Figure 3.

(A) Expression constructs for human b5+b5R protein and its derivatives. The constructs for b5+b5R fusion as well as b5* and b5R* single-domain proteins were made by inserting PCR fragments into the pET-19b vector (Novagen), using NdeI site at the NH₂ end and BamHI site at the COOH end (both sites were included in PCR primers). The b5* domain extends from the NH₂ terminus through the NH₂-PSYPSF-COOH peptide sequences, and the b5R* domain from the NH₂-GQHVYLK-COOH peptide sequences through the COOH terminus of b5+b5R. The b5+b5R.ΔH was constructed by ligating the following DNA pieces: NdeI–NheI fragment for b5*, NheI–BamHI fragment for b5R*, and NdeI–BamHI fragment for pET19b vector.
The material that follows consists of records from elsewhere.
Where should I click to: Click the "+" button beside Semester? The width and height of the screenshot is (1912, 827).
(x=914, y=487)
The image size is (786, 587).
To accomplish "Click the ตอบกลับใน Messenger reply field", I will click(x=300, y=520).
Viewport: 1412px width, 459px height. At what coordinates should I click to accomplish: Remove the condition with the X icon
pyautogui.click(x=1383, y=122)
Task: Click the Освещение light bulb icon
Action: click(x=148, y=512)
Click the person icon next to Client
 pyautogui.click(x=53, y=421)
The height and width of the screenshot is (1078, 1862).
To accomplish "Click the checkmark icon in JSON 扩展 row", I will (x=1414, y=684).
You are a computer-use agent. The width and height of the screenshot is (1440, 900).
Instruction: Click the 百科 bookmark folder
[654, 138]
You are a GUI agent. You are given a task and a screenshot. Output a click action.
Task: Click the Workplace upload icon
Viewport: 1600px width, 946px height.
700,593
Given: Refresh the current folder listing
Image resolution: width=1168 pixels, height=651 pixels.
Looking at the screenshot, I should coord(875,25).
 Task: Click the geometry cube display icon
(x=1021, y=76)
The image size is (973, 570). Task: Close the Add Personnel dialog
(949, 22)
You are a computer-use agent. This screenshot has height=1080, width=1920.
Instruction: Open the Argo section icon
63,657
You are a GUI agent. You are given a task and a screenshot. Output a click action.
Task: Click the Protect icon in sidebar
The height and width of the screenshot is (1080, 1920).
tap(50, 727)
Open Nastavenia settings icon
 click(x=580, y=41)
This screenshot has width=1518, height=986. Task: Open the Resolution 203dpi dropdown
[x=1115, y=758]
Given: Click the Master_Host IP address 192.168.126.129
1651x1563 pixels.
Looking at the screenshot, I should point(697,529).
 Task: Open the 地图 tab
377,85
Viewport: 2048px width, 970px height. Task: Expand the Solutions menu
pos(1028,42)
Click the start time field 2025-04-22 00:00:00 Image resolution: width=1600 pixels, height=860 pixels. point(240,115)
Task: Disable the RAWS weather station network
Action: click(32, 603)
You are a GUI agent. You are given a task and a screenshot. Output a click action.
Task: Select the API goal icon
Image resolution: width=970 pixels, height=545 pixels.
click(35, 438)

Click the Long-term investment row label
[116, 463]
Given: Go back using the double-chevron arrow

The presence of His₁₀ tag and enterokinase cleavage site at the NH₂ terminus of recombinant protein is indicated. (B) Light absorption spectrum for the human b5+b5R protein. Spectrum was measured at room temperature under air in low-salt buffer, either with 2 μM b5+b5R alone (oxidized) or mixed with additional 0.1 mM NADH (NADH-reduced). Excess NAD(P)H was necessary to maintain the b5+b5R protein in reduced state under aerobic conditions.